Второе - делить каждую из рассматриваемых мною трудностей на столько частей, сколько потребуется, чтобы лучше их разрешить.
Третье - располагать свои мысли в определенном порядке, начиная с предметов простейших и легкопознаваемых, и восходить мало-помалу, как по ступеням, до познания наиболее сложных, допуская существование порядка даже среди тех, которые в естественном ходе вещей не предшествуют друг другу.
И последнее - делать всюду перечни настолько полные и обзоры столь всеохватывающие, чтобы быть уверенным, что ничего не пропущено.

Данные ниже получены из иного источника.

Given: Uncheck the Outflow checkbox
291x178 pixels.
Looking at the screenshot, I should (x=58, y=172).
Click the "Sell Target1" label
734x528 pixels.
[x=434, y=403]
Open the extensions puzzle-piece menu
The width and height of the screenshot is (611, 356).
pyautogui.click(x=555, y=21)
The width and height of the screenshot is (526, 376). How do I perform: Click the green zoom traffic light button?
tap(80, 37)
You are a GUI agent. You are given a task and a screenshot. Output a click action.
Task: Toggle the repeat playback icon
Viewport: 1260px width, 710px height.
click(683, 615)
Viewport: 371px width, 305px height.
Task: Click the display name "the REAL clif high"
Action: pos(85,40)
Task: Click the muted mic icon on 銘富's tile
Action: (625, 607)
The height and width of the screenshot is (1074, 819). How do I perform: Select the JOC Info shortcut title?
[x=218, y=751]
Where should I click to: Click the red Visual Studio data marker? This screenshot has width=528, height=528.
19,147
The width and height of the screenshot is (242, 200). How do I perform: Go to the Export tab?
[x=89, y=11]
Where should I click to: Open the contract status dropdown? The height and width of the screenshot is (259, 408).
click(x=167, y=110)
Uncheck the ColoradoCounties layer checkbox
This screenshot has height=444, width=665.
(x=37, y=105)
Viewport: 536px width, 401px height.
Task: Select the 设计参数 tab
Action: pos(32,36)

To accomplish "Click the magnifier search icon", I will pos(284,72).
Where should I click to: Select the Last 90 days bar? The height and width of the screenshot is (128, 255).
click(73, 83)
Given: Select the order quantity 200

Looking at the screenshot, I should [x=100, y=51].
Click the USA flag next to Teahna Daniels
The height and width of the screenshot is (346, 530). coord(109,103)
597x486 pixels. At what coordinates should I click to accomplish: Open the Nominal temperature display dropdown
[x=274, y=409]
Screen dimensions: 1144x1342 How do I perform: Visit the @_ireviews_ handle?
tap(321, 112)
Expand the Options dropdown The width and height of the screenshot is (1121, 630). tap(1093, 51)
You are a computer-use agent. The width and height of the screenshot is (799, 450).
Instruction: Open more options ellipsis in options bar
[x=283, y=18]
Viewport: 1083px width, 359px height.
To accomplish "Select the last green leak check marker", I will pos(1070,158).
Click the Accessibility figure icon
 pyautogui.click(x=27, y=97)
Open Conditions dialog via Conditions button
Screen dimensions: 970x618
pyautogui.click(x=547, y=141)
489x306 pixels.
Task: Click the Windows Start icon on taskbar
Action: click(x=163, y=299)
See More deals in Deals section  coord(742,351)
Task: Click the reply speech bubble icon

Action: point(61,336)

Те длинные цепи выводов, сплошь простых и легких, которыми геометры обычно пользуются, чтобы дойти до своих наиболее трудных доказательств, дали мне возможность представить себе, что и все вещи, которые могут стать для людей предметом знания, находятся между собой в такой же последовательности. Таким образом, если воздерживаться от того, чтобы принимать за истинное что-либо, что таковым не является, и всегда соблюдать порядок, в каком следует выводить одно из другого, то не может существовать истин ни столь отдаленных, чтобы они были недостижимы, ни столь сокровенных, чтобы нельзя было их раскрыть. Мне не составило большого труда отыскать то, с чего следовало начать, так как я уже знал, что начинать надо с простейшего и легко познаваемого. Приняв во внимание, что среди всех искавших истину в науках только математикам удалось найти некоторые доказательства, т. е. некоторые точные и очевидные соображения, я не сомневался, что и мне надлежало начать с того, что было ими исследовано, хотя и не ожидал от этого другой пользы, кроме той, что они приучат мой ум питаться истиной и никак не довольствоваться ложными доводами. Однако я не намеревался изучать все те отдельные науки, которые составляют то, что называется математикой. Я видел, что, хотя их предметы различны, тем не менее все они согласуются между собой в том, что исследуют только различные встречающиеся в них отношения или пропорции, поэтому я решил, что лучше исследовать только эти отношения вообще и искать их только в предметах, которые облегчили бы мне их познание, нисколько, однако, не связывая их этими предметами, чтобы иметь возможность применять их потом ко всем другим подходящим к ним предметам. Затем, приняв во внимание, что для лучшего познания этих отношений мне придется рассматривать каждую пропорцию в отдельности и лишь иногда удерживать их в памяти или рассматривать сразу несколько, я предположил, что для лучшего исследования их по отдельности надо представлять их в виде линий, так как не находил ничего более простого или более наглядно представляемого моим воображением и моими чувствами. Но для того чтобы удерживать их или рассматривать по нескольку одновременно, требовалось выразить их возможно меньшим числом знаков. Таким путем я заимствовал бы все лучшее из геометрического анализа и из алгебры и исправлял бы недостатки первого с помощью второй.